Think about it: the two fundamental components of such a demand are that the loan originator made a “misrepresentation,” and that the misrepresentation concerned the appraised value of the property being obtained with the mortgage loan.
What is a “misrepresentation”? It is generally a more polite way of saying that the originator lied — or at least that the originator was reckless and inaccurate in representing and warranting that the appraisal appeared to be appropriate.
And what is an “appraisal”? It is nothing more than an opinion (as Bank of America has recognized and stated publicly when suing a mortgage insurer).
So let’s put those two fundamental concepts together.

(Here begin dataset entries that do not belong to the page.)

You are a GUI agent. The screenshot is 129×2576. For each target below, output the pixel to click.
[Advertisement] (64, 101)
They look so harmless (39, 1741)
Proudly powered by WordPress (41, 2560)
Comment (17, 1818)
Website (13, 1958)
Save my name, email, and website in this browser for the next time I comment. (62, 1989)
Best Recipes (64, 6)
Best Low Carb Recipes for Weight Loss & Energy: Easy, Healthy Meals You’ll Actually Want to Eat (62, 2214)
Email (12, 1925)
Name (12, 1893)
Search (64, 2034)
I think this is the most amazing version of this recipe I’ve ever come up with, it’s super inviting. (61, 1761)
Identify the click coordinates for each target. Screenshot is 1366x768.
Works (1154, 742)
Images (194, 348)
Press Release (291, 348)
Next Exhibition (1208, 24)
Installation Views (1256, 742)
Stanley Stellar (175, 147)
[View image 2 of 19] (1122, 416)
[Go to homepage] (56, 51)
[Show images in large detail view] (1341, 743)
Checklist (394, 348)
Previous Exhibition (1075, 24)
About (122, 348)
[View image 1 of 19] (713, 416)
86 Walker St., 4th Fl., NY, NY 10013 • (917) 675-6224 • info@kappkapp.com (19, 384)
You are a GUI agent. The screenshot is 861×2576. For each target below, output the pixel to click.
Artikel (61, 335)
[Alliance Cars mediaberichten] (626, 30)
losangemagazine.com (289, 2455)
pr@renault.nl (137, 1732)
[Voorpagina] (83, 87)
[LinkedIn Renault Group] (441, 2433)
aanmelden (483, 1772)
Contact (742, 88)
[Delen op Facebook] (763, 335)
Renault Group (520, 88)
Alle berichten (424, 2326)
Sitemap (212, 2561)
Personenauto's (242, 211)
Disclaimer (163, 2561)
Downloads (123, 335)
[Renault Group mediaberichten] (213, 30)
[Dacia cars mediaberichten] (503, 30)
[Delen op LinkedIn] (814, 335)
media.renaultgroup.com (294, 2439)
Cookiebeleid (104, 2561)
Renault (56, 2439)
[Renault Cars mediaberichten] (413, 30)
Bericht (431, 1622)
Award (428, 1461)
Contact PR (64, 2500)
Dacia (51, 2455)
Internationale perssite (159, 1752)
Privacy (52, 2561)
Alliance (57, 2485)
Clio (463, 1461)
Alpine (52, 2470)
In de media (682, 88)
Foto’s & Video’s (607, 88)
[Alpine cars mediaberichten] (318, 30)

The essence of an appraisal-based loan repurchase claim, therefore, is that the originator “misrepresented” (i.e., lied about) an OPINION.
All of us can understand how a FACT might be misrepresented, but how exactly does someone misrepresent an OPINION?
If the loan purchaser wants to come back to one of our clients and demonstrate that the client somehow falsified an appraiser’s actual opinion (doctoring the paperwork to show an appraised value over and above what the appraiser actually concluded, for example), we are happy to have that discussion — but that’s never what the investor is actually claiming, in our experience.
Instead, the claim is that the appraiser’s opinion was somehow incorrect, and that the originator therefore allegedly “breached” the loan purchase agreement by submitting with the loan file an appraisal containing that supposedly inaccurate OPINION.
We hope that no originator will ever feel inspired to open up its wallet in response to a buy-back claim that is based simply on an investor’s opinion that an appraiser’s opinion, given years ago, was inaccurate. Solid facts, not mere conflicting opinions, must be the starting point for a potential repurchase.